Data provided section start

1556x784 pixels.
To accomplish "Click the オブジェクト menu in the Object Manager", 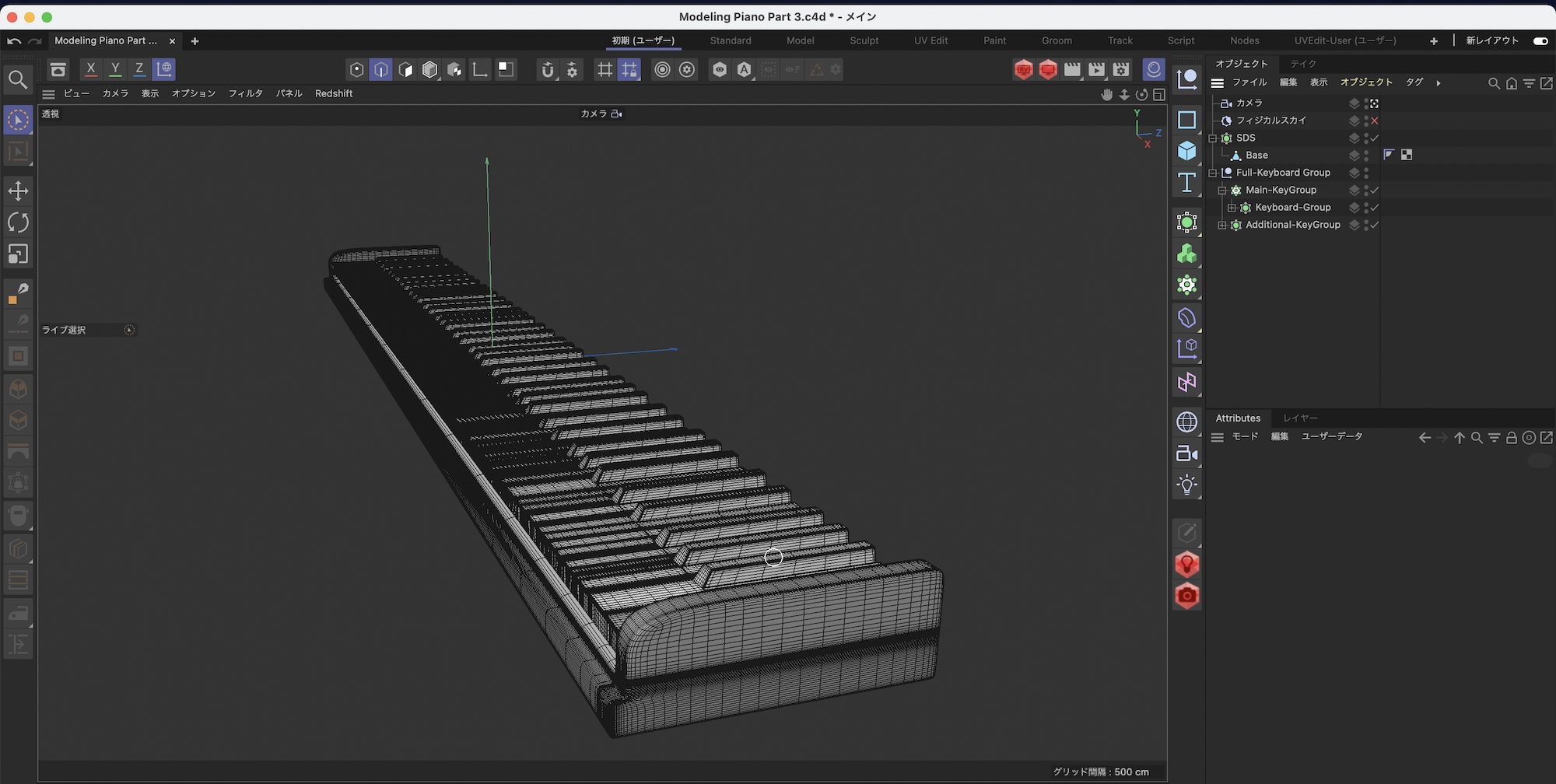I will pos(1366,82).
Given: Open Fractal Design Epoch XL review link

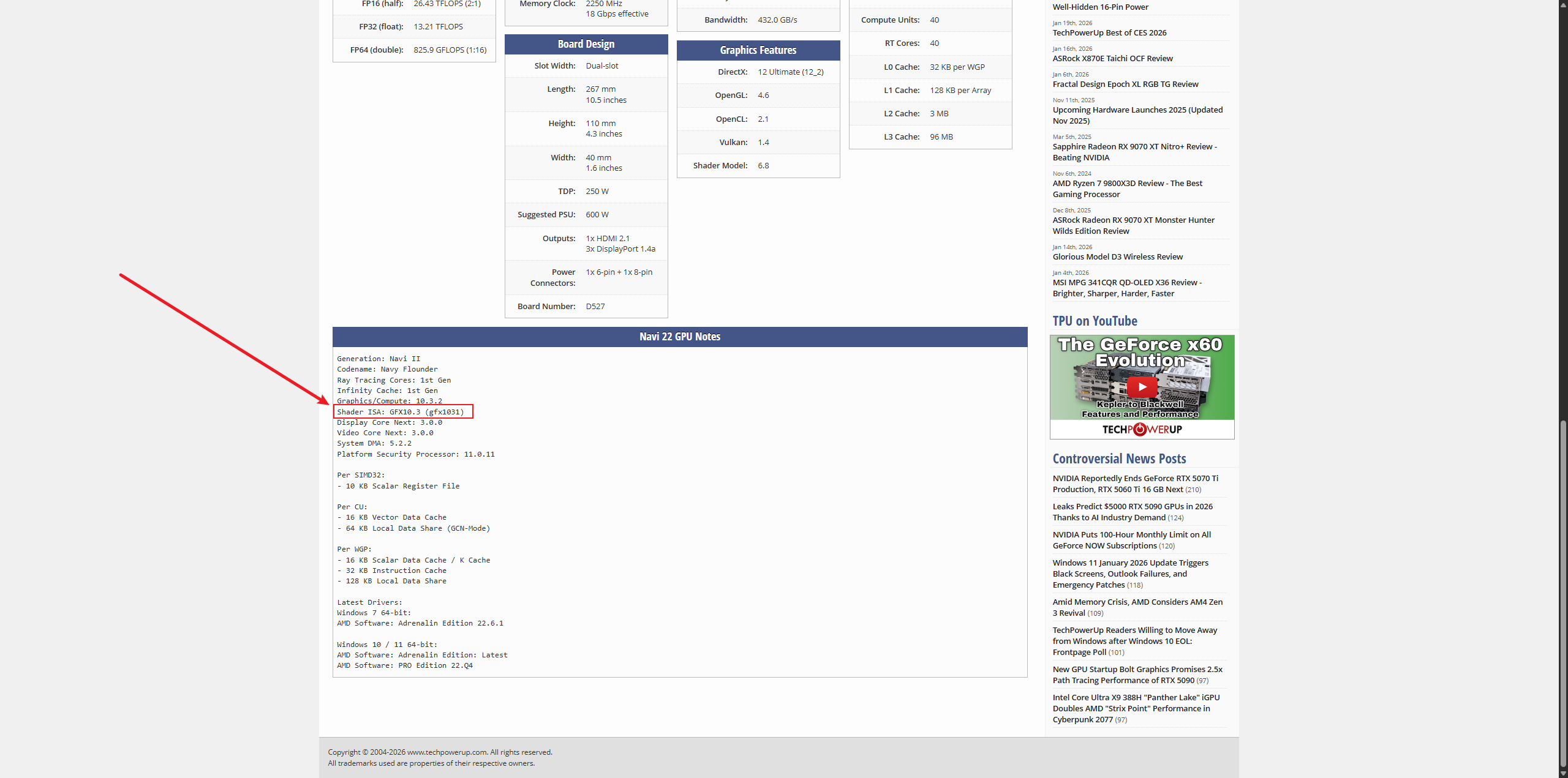Looking at the screenshot, I should (1125, 84).
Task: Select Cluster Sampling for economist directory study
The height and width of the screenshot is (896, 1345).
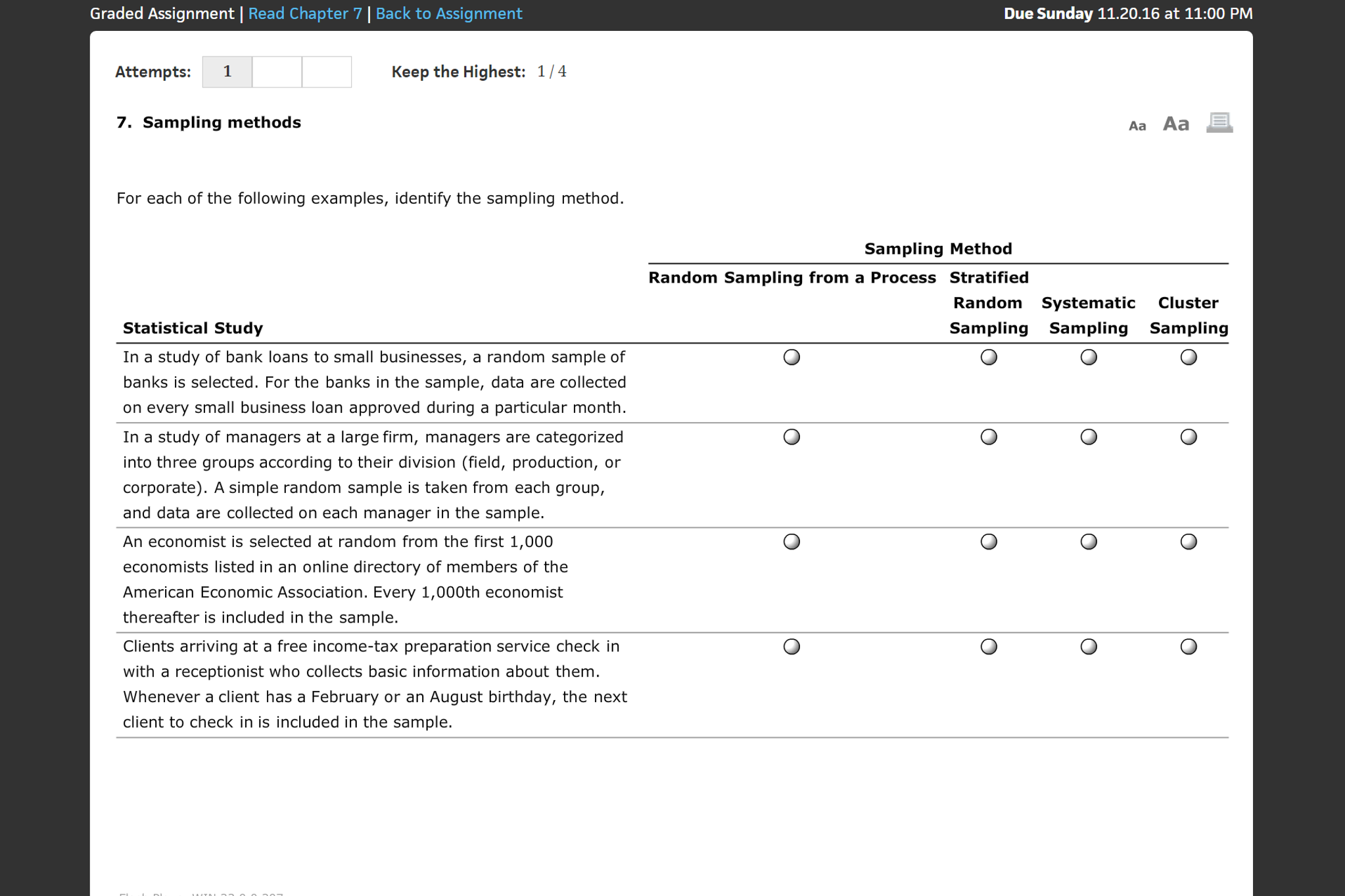Action: click(1188, 542)
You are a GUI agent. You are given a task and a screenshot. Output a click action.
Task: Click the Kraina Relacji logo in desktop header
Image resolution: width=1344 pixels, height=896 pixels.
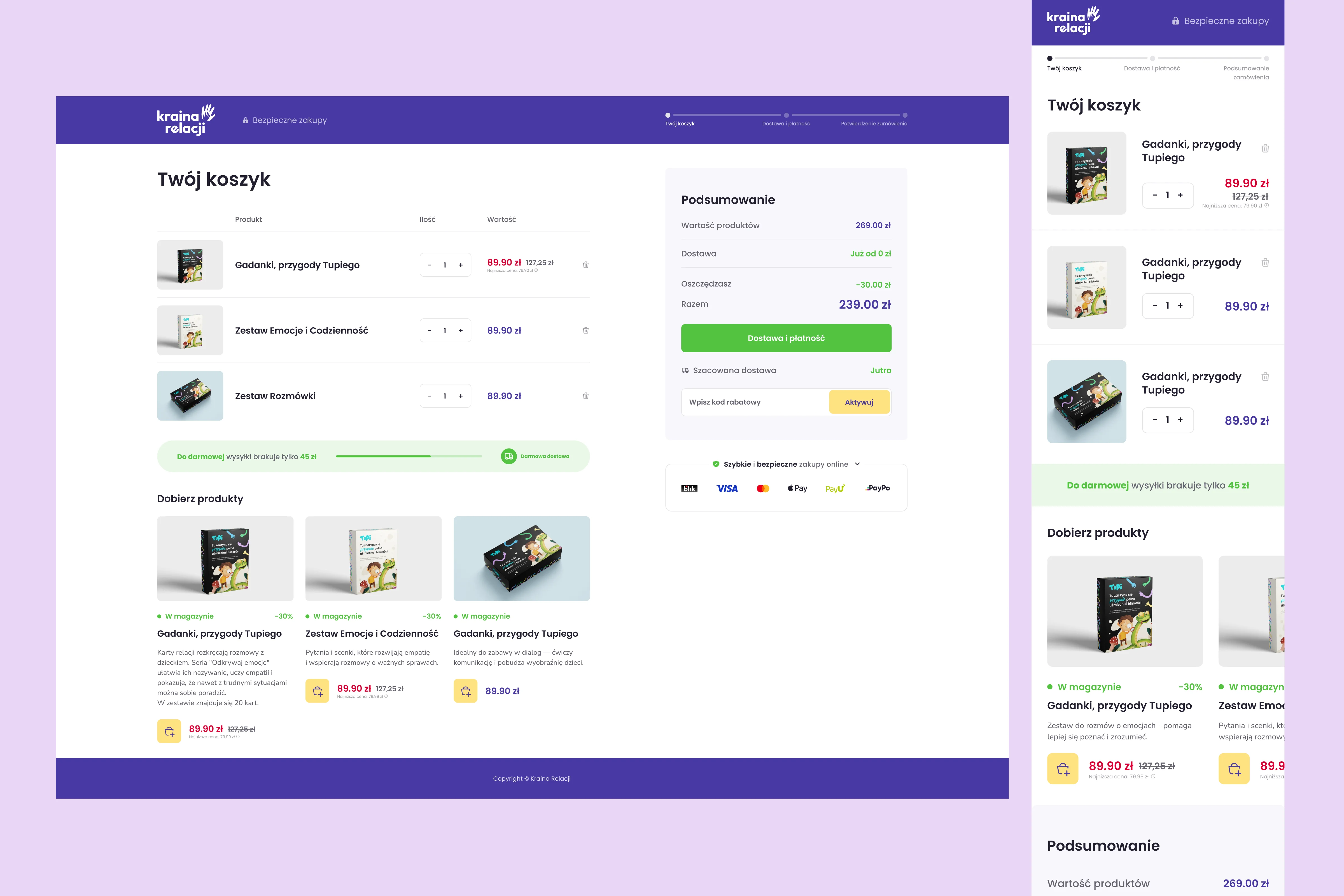(186, 120)
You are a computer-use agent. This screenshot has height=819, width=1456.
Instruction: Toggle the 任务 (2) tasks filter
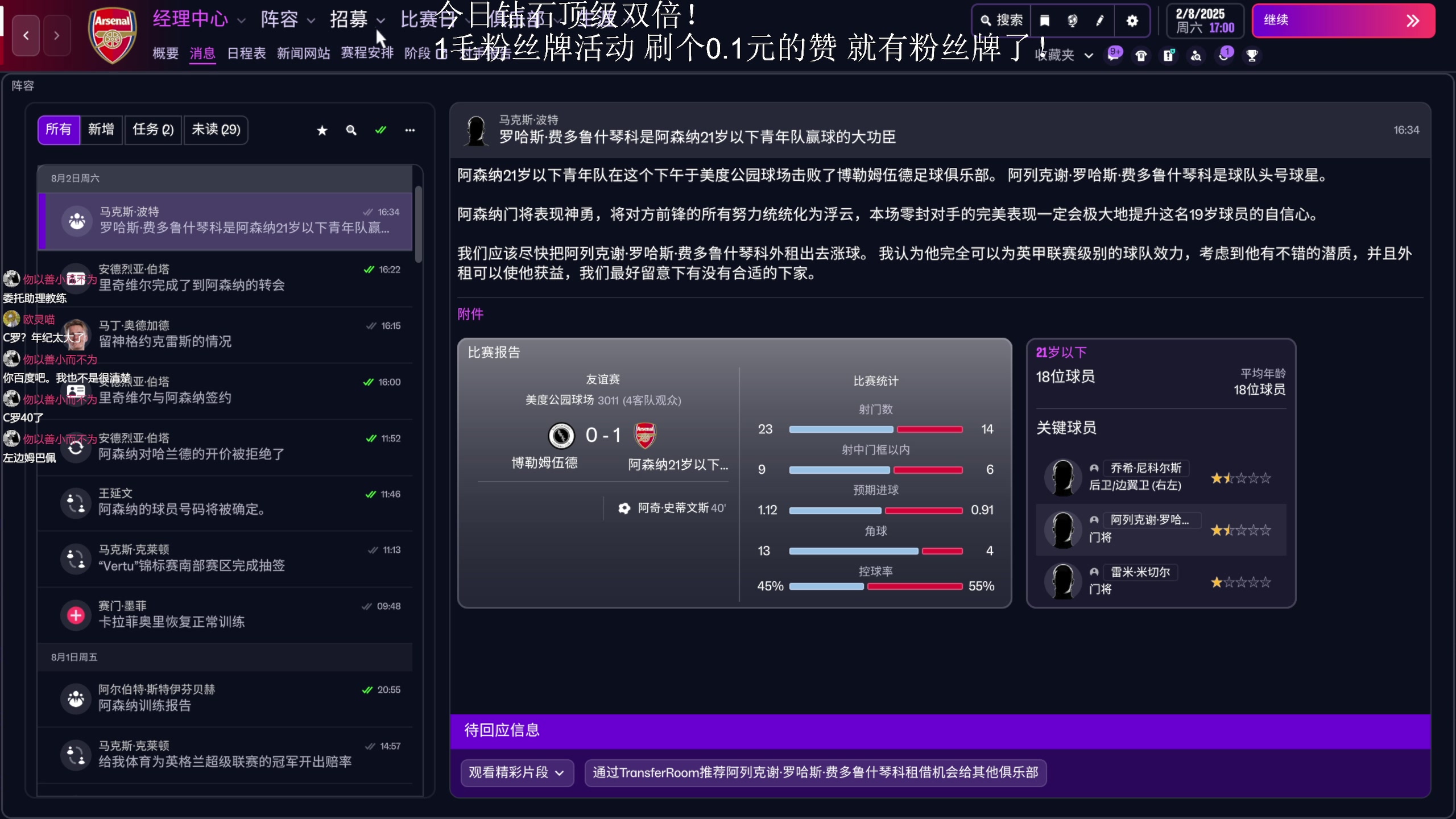[x=152, y=130]
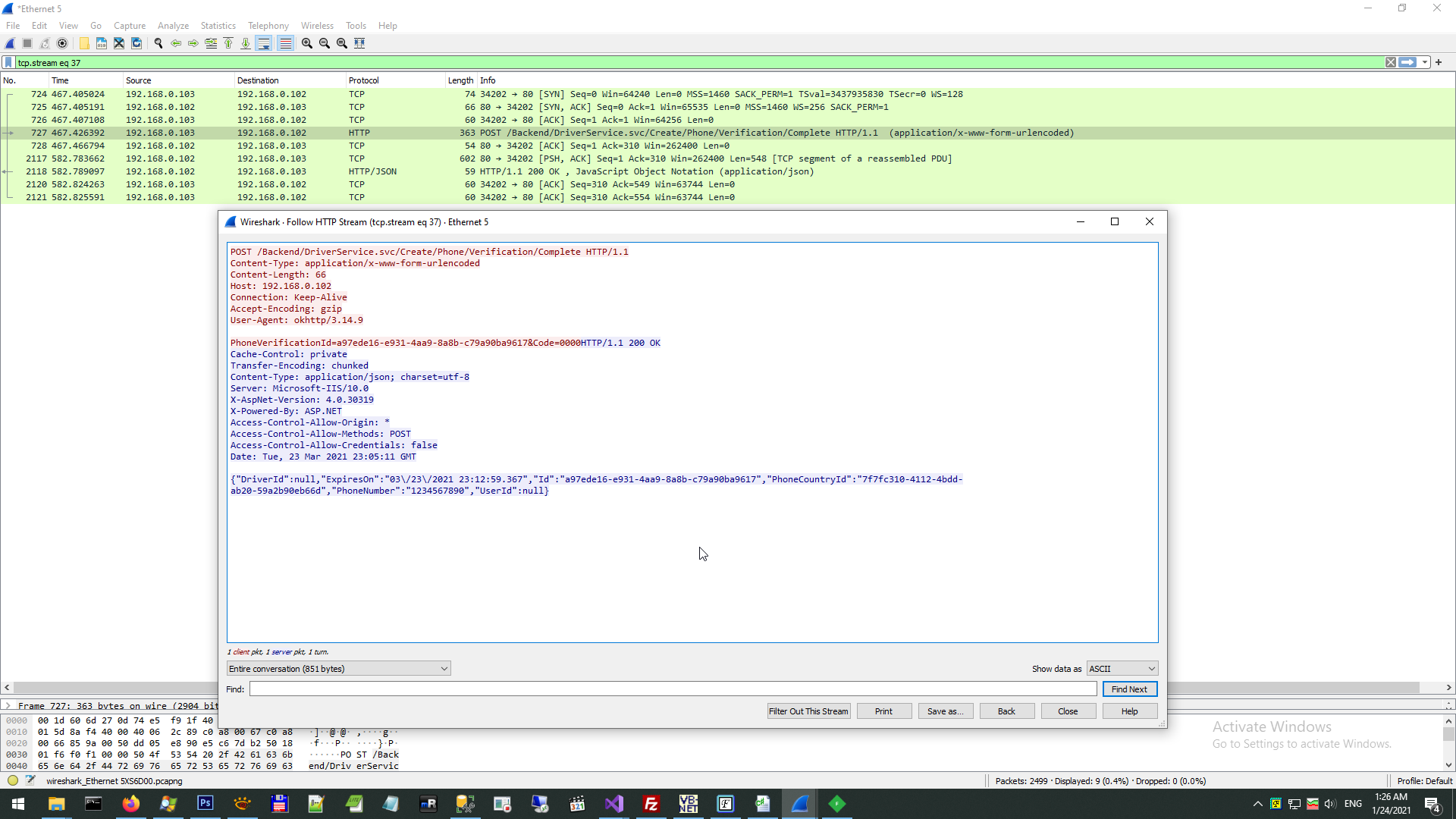This screenshot has height=819, width=1456.
Task: Toggle packet colorization rules button
Action: click(x=285, y=43)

Data provided section end

» Your instructions: The exercise is to copy out every line above that has the word "agent" in it.

» Answer to the problem:
You are a GUI agent. You are given a task and a screenshot. Output a click action.
You are a computer-use agent. This screenshot has height=819, width=1456.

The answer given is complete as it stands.